Visualizing the Taskcluster Index

2015-09-15 by Mike Shal, tagged as graphing, indexing, mozharness, mozilla, taskcluster

I've been working on trying to organize the Taskcluster index in bug 1133074. The index is analogous to the directory structure that we have on ftp.mozilla.org, but it is much easier to organize things based on how we'd like to access them. In FTP, our upload scripts actually ssh into the ftp server and copy files around into the layout we want.
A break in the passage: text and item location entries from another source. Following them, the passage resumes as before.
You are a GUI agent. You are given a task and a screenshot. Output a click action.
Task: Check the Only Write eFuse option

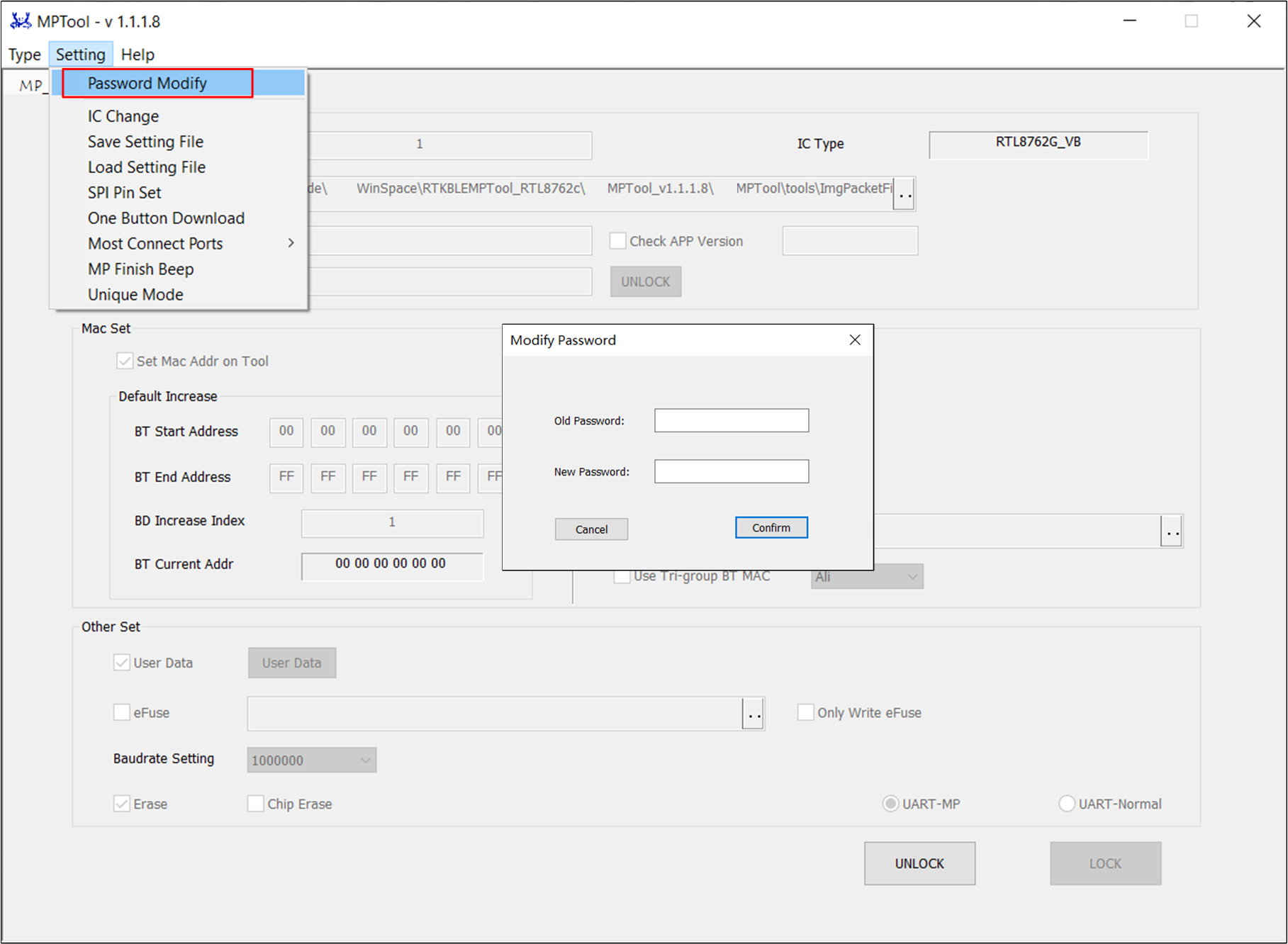coord(806,712)
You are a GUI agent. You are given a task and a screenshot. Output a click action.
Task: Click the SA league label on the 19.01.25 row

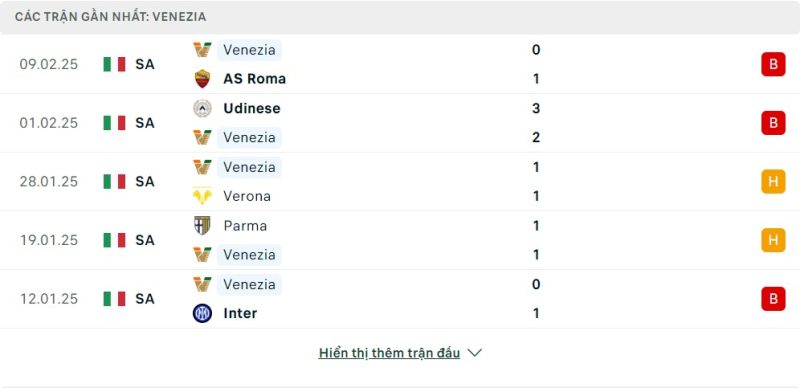pyautogui.click(x=145, y=240)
But with Taskcluster indexing, we can just add a new route and now we can organize things by revision, platform, branch, or however we'd like.
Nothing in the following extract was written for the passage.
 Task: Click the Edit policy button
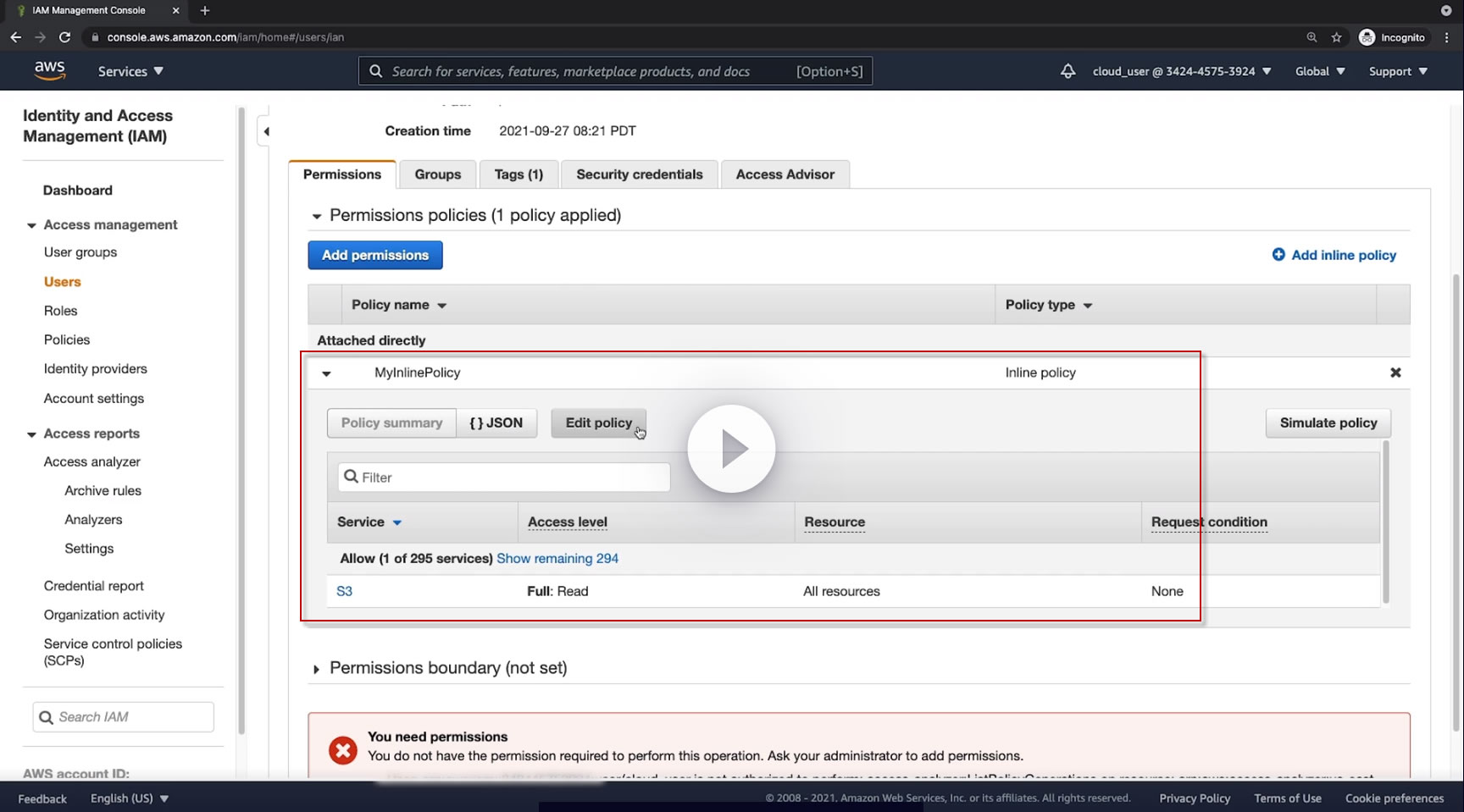click(599, 423)
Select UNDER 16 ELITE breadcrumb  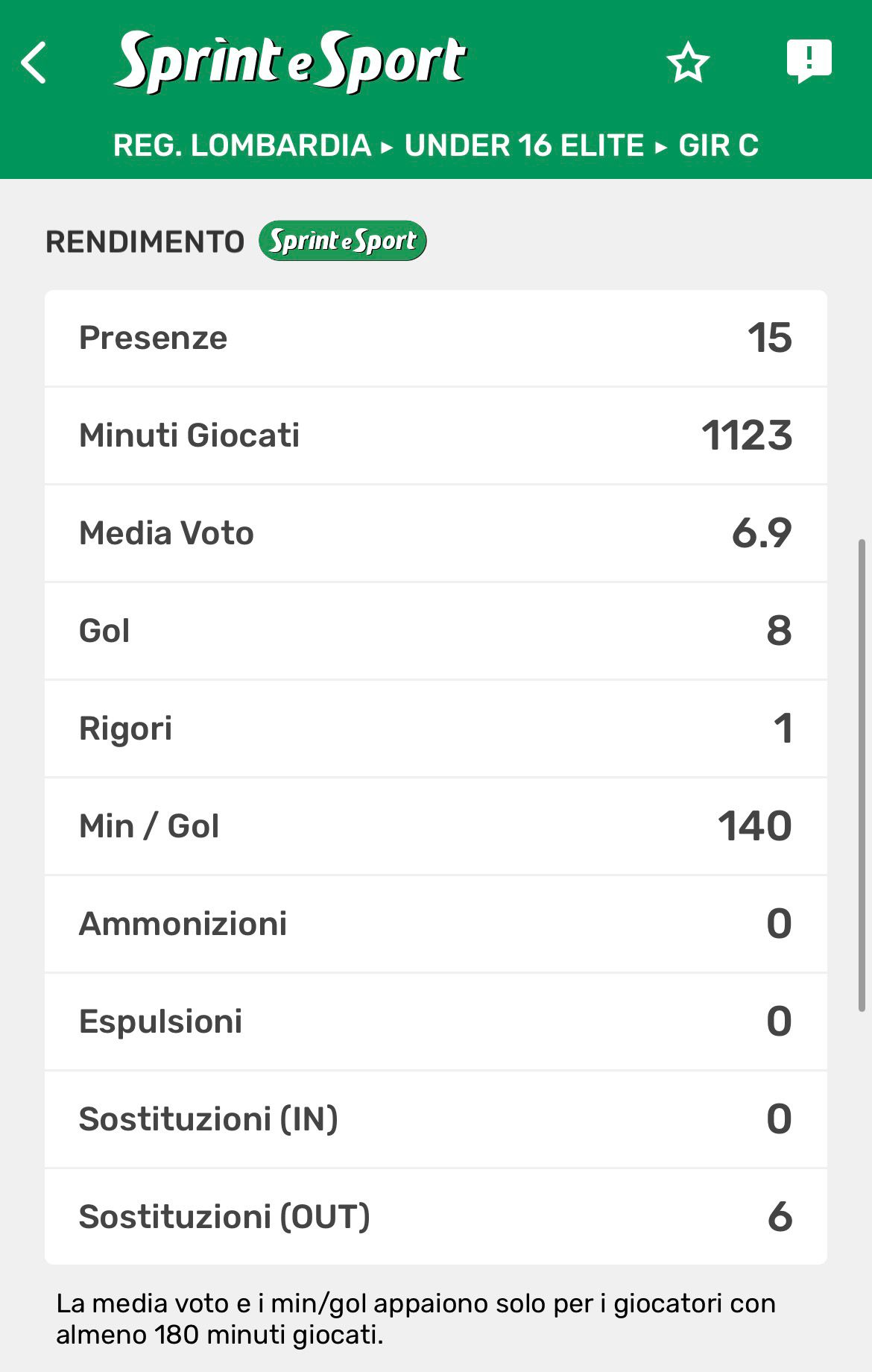pyautogui.click(x=524, y=145)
However, the sheer amount of things we build still makes this tricky. I pulled down the build logs for all the mozilla-central builds I could find, and ended up with 106 builds from buildbot/mozharness (including nightlies and l10n), and 16 builds from Taskcluster. That's a lot of routes to get organized into a usable hierarchy!

Although I have no delusions that the current set of routes are in any sense final, I wanted to at least get a reasonable and usable first-pass attempt at them. This is hard to do just by guessing at a possible route name and testing it on a few platforms - there are many corner cases to handle. For example, mozharness' internal config uses "macosx64" as the platform name both for an OSX desktop build and an OSX mulet build. If you just use the platform name as the key, multiple things will end up routing to the same place. Similarly, a PGO build isn't a separate platform, but rather it looks exactly like a regular build with an extra "--enable-pgo" flag. This flag must be accounted for somehow in the routes, otherwise PGO builds will be intermixed with their non-PGO counterparts.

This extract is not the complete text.